Yo digo: la desconexión no te convierte en mal ciudadano, solo te cambia la forma de estar informado. Si la mente está tranquila, quizá inviertas ese tiempo en entender mejor qué te preocupa sin caer en la ansiedad. Noticias, redes, blogs: la clave es la intensidad, no la ausencia.
No hace falta consumir noticias para demostrar que te importa el mundo; hay otras rutas para estar informado y ser crítico: documentales, debates, libros, conversaciones con gente que piensa distinto.
Un enfoque analítico diría que no es un dilema simple sino una gestión de riesgos: exposición moderada, fuentes variadas y metas claras. Si quieres entender problemas reales, un resumen semanal puede concentrar lo relevante. ¿Qué nivel de exposición te dejaría dormir sin fiebre?
Puede que la norma social empuje a estar siempre al tanto, pero el silencio también es una postura política. Si te preocupa el bien común, puedes hacer microacciones locales o conversar con gente de tu entorno sin convertirte en adicto a las noticias.

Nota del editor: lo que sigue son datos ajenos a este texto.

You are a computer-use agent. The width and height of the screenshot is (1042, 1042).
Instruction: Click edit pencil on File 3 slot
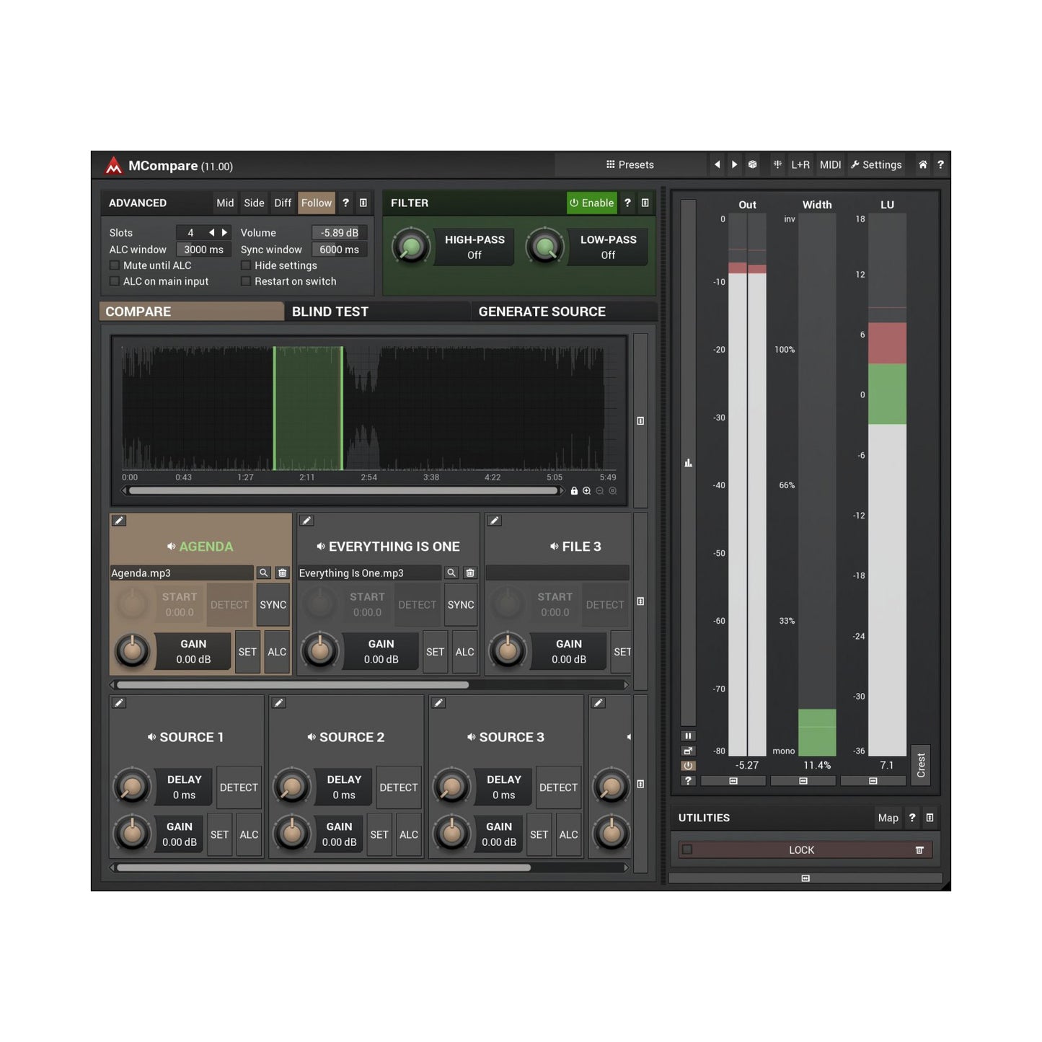pos(494,521)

Quizá no es tan simple: estar informado con criterio implica entender sesgos y buscar contraste. Pero puede que tú solo quieras vivir sin adrenalina constante. Eso también es legítimo y no te niega capacidad de juicio.
Puede que la premisa de ‘bienestar versus deber’ sea un marco cómodo pero restrictivo. Tal vez tu desconexión es un experimento personal para ver qué se sostiene sin la avalancha mediática. Si funciona para ti, quizá las ideas que quedan son las que realmente importan.